[Start Supplied text]

What I want to focus on in particular is Filelfo's attribution of Plato's theory of Forms to Zoroaster, which I think is in Filelfo's last sentence, and which Hankins repeats when he says, paraphrasing Filelfo
Even Plato's doctrine of the Ideas had been borrowed from Pythagoras who was himself following Zoroaster and the Chaldean mages.
The idea that the theory of Ideas can be traced back to Zoroaster is not in the passages from Plethon that Anastos quotes. The Platonic theory of Forms (Ideas in Greek) is, however, attributed to the Oracles in both Plethon's “Brief Explanation” and “Commentary” on the Oracles, e.g.
They call ‘spells’ (l. 55) the intellects linked to him and the separated Forms, which they also call the ‘inflexible upholders of the world’ (l. 57) (Woodhouse p. 53).
(The word Woodhouse translates by "spell" is the Greek "iynx.") And in the "Commentary," Woodhouse has the following in his mixture of quotes and paraphrase (p. 58):
The Father 'perfected everything' (l. 53), that is, he created the intelligible Forms, which he entrusted to the second god to rule over. ...The 'mental spells' (l. 55) are the intelligible Forms, 'conceived b the Father and themselves conceiving and moved towards conceptions by unspoken and voiceless wills'. The latter phrase means 'unmoved wills', for by movement is meant 'simply an intellectual relationship', and 'to speak' is taken to be a kind of motion. So what is meant is 'unmoved Forms'. The supreme intelligible Forms are called the 'upholders of the universe' (l. 57), and chief among them is the second god. In calling them 'inflexible', the Oracle has in mind the immortality of the Universe.
The question is, does Plethon anywhere else attribute the Platonic Forms or Ideas to Zoroaster? If not, then Filelfo is probably drawing on the "Brief Explanation" or "Commentary" for his own attribution of Plato's doctrine of Ideas to Zoroaster, as buttressed by what Plethon takes to be an actual Zoroastrian source.
Woodhouse has a whole chapter on the "Reply to Scholarios," which he says (p. 308) was probably completed in 1449. Scholarios himself first got it from others, so apparently it circulated among the Greek community. Woodhouse's presentation, like that of the "Commentary," is a mixture of quotes and paraphrases. Among the quotes we have (p. 284f)
the surviving oracles of Zoroaster are clearly consistent with the doctrines of Plato, totally and in every respect.

[End Supplied text]
[Start Data shown]

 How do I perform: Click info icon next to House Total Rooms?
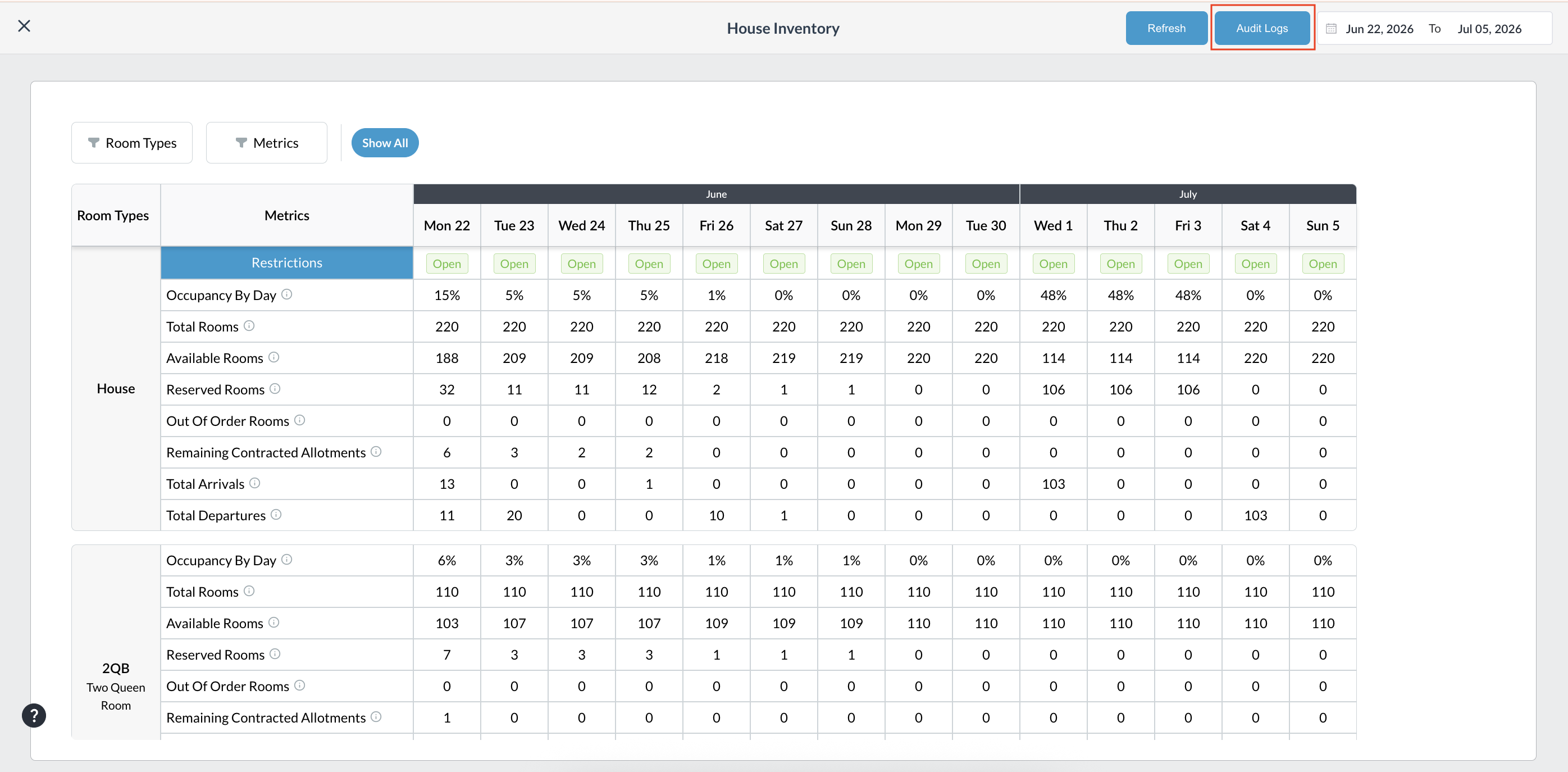tap(249, 326)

[End Data shown]

=== What is asked ===
Please write out the part of the Zoroaster text between "What I want" and "the Chaldean mages.", inclusive.

=== In response ===
What I want to focus on in particular is Filelfo's attribution of Plato's theory of Forms to Zoroaster, which I think is in Filelfo's last sentence, and which Hankins repeats when he says, paraphrasing Filelfo
Even Plato's doctrine of the Ideas had been borrowed from Pythagoras who was himself following Zoroaster and the Chaldean mages.